1888, Briefe 969–1231a
974. An Georg Brandes in Kopenhagen
Nizza den 8. Januar 1888
Verehrter Herr,
Sie sollten sich gegen den Ausdruck „Culturmissionär“ nicht wehren. Womit kann man dies heute mehr sein, als wenn man seinen Unglauben an Cultur „missionirt“? Begriffen zu haben, daß unsre europäische Cultur ein ungeheures Problem und durchaus keine Lösung ist — ist dieser Grad von Selbstbesinnung, Selbstüberwindung nicht eben heute die Cultur selbst? —
— Es befremdet mich, daß meine Bücher noch nicht in Ihren Händen sind. Ich will es an einer Erinnerung in Leipzig nicht fehlen lassen. Um die Weihnachtszeit herum pflegt diesen Herrn Verlegern der Kopf zu rauchen. Inzwischen möge es mir gestattet sein, Ihnen ein verwegenes curiosum mitzutheilen, über das kein Verleger zu verfügen hat, ein ineditum von mir, das zum Persönlichsten gehört, was ich vermag.
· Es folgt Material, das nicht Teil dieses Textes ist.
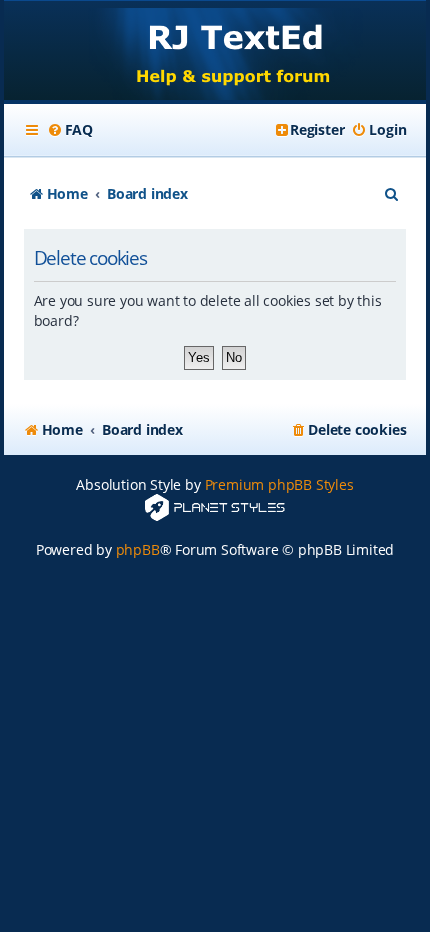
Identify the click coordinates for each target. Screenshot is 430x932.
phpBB (138, 549)
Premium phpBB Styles (279, 484)
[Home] (215, 52)
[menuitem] (70, 130)
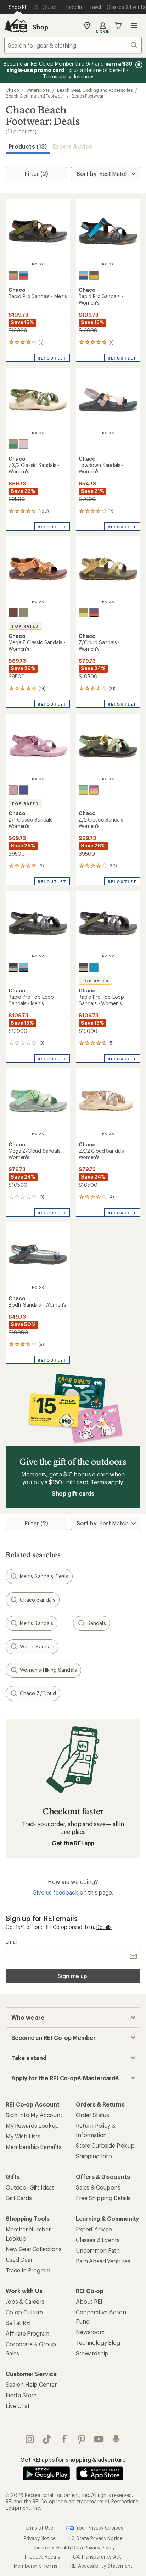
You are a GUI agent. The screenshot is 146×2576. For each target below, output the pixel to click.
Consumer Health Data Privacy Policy (72, 2547)
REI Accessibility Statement (101, 2566)
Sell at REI (18, 2322)
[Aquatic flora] (13, 275)
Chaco (12, 90)
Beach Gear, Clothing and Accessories (95, 90)
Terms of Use (38, 2527)
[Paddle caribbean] (83, 790)
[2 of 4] (36, 264)
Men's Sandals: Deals (44, 1576)
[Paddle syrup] (13, 612)
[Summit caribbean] (13, 444)
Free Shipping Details (103, 2197)
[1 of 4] (32, 264)
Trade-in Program (28, 2270)
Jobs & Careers (25, 2301)
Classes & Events (97, 2239)
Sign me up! (73, 1976)
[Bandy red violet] (94, 790)
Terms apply (106, 1482)
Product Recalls (42, 2556)
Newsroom (90, 2332)
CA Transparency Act (97, 2556)
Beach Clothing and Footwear (35, 95)
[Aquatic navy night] (13, 967)
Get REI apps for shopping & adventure (72, 2459)
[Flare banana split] (83, 612)
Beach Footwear (87, 95)
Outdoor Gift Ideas (30, 2187)
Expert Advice (72, 146)
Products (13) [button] (28, 146)
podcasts (116, 2439)
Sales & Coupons (98, 2187)
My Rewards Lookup (32, 2125)
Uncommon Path (98, 2250)
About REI (89, 2301)
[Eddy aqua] (23, 275)
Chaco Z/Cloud (38, 1693)
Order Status (92, 2115)
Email (11, 1942)
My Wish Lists (23, 2136)
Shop (40, 27)
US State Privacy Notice (95, 2538)
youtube (99, 2439)
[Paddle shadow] (94, 612)
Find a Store (21, 2395)
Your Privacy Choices (98, 2527)
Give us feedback (55, 1892)
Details (104, 1927)
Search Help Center (31, 2384)
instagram (30, 2439)
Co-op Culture (24, 2312)
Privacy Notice (40, 2538)
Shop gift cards (73, 1493)
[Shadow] (23, 790)
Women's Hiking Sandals (48, 1670)
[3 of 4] (39, 264)
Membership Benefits (34, 2146)
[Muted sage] (23, 612)
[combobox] (73, 45)
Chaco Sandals (37, 1600)
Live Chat (18, 2405)
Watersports (38, 90)
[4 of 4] (43, 264)
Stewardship (92, 2353)
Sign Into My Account (34, 2115)
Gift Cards (19, 2197)
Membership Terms (35, 2566)
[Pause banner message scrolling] (138, 65)
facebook (64, 2439)
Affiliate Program (27, 2333)
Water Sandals (37, 1646)
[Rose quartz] (13, 790)
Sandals (96, 1623)
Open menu (134, 25)
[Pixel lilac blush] (23, 444)
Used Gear (19, 2259)
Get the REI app (73, 1843)
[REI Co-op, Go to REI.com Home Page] (15, 25)
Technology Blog (98, 2342)
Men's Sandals (36, 1623)
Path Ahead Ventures (103, 2261)
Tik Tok (47, 2439)
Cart (118, 25)
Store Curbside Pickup (105, 2145)
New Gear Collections (34, 2249)
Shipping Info (94, 2156)
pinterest (82, 2439)
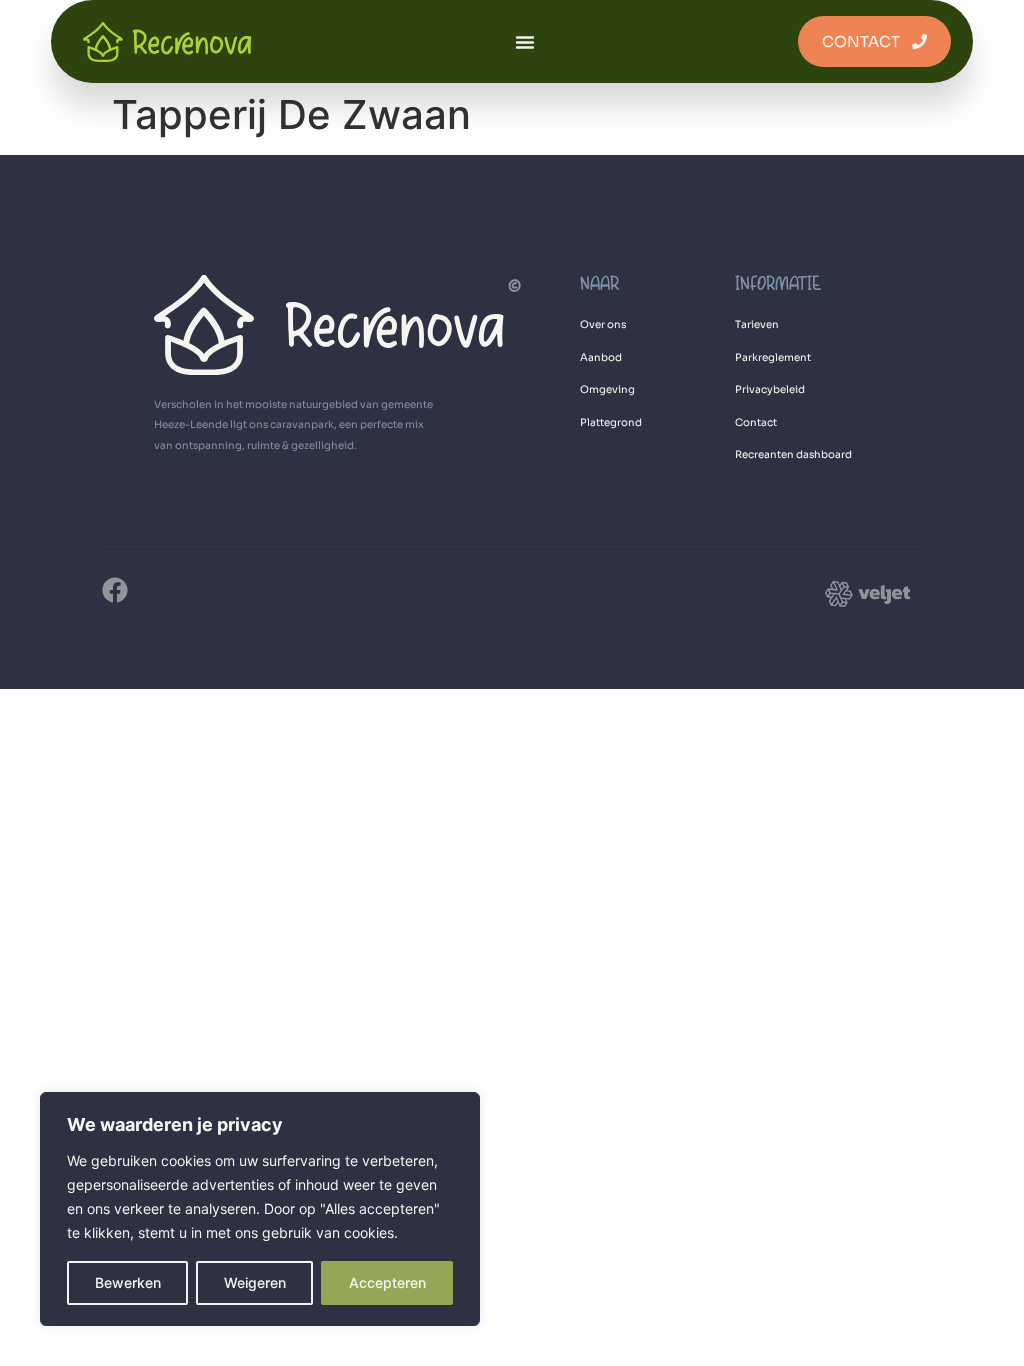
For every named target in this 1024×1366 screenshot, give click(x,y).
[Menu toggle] (525, 42)
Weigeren (255, 1282)
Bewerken (128, 1282)
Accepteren (387, 1282)
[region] (260, 1209)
Es ist der vierte Theil meines Zarathustra; sein eigentlicher Titel in Hinsicht auf das, was vorangeht und was folgt, sollte sein:
Die Versuchung Zarathustra’s.
Ein Zwischenspiel.
Vielleicht beantworte ich so am besten Ihre Frage in Betreff meines Mitleids-Problems. Außerdem hat es überhaupt einen guten Sinn, gerade durch diesen Geheim-Thür den Zugang zu „mir“ zu nehmen: vorausgesetzt, daß man mit Ihren Augen und Ohren durch die Thür tritt. Ihre Abhandlung über Zola erinnerte mich wieder wie Alles, was ich von Ihnen kennen lernte (zuletzt ein Aufsatz im Goethe-Jahrbuch) auf das Angenehmste an Ihre Naturbestimmung, nämlich für alle Art psychologischer Optik. Wenn Sie die schwierigeren Rechenexempel der âme moderne nachrechnen, sind Sie damit ebenso sehr in Ihrem Elemente als ein deutscher Gelehrter damit aus seinem Elemente herauszutreten pflegt. Oder denken Sie vielleicht günstiger über die jetzigen Deutschen? Mir scheint es, daß sie Jahr für Jahr in rebus psychologicis plumper und viereckiger werden (recht im Gegensatz zu den Parisern, wo Alles nuance und Mosaik wird), daß ihnen alle tieferen Ereignisse entschlüpfen. Zum Beispiel mein „Jenseits von Gut und Böse“ — welche Verlegenheit hat es ihnen gemacht! Nicht ein intelligentes Wort habe ich darüber zu hören bekommen, geschweige ein intelligentes Gefühl. Daß es sich hier um die lange Logik einer ganz bestimmten philosophischen Sensibilität handelt und nicht um ein Durcheinander von hundert beliebigen Paradoxien und Heterodoxien, ich glaube, davon ist auch meinen wohlwollendsten Lesern nichts aufgegangen. Man hat nichts dergleichen „erlebt“; man kommt mir nicht mit dem Tausendstel von Leidenschaft und Leiden entgegen. Ein „Immoralist“? Man denkt sich gar nichts dabei. —
Anbei gesagt: die Formel „document humain“ nehmen die Goncourt für sich in Anspruch, in irgend einer ihrer Vorreden. Aber auch so dürfte immer noch Ms. Taine der eigentliche Urheber sein.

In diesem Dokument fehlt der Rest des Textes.